■ **GIVEN DATA**
————————

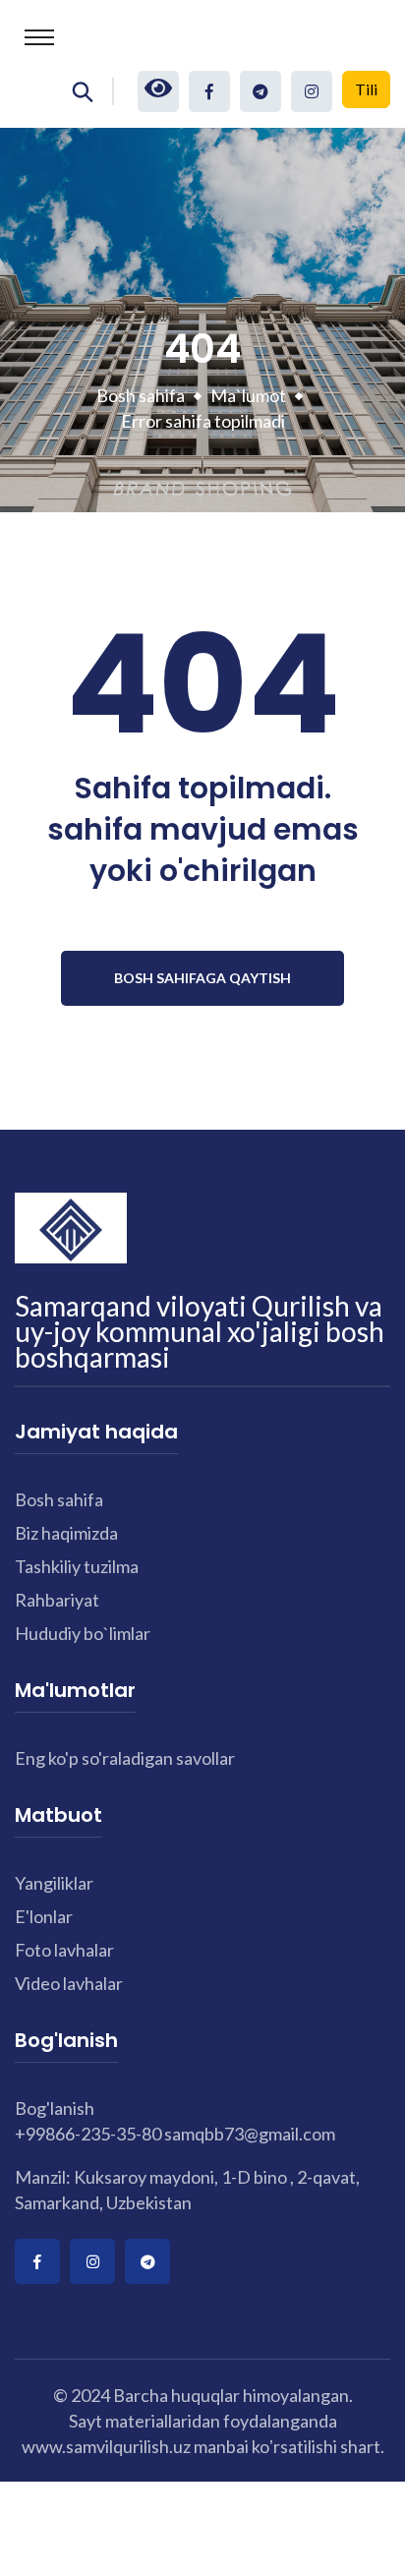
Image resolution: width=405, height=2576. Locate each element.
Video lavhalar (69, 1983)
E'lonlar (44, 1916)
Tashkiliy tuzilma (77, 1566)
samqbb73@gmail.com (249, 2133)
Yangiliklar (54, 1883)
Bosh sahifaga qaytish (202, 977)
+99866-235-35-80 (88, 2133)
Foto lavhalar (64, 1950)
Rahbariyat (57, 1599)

————————

Be exact. Write out all the entries and omit the pictures.

Image resolution: width=405, height=2576. Locate each element.
Video lavhalar (69, 1983)
E'lonlar (44, 1916)
Tashkiliy tuzilma (77, 1566)
samqbb73@gmail.com (249, 2133)
Yangiliklar (54, 1883)
Bosh sahifaga qaytish (202, 977)
+99866-235-35-80 (88, 2133)
Foto lavhalar (64, 1950)
Rahbariyat (57, 1599)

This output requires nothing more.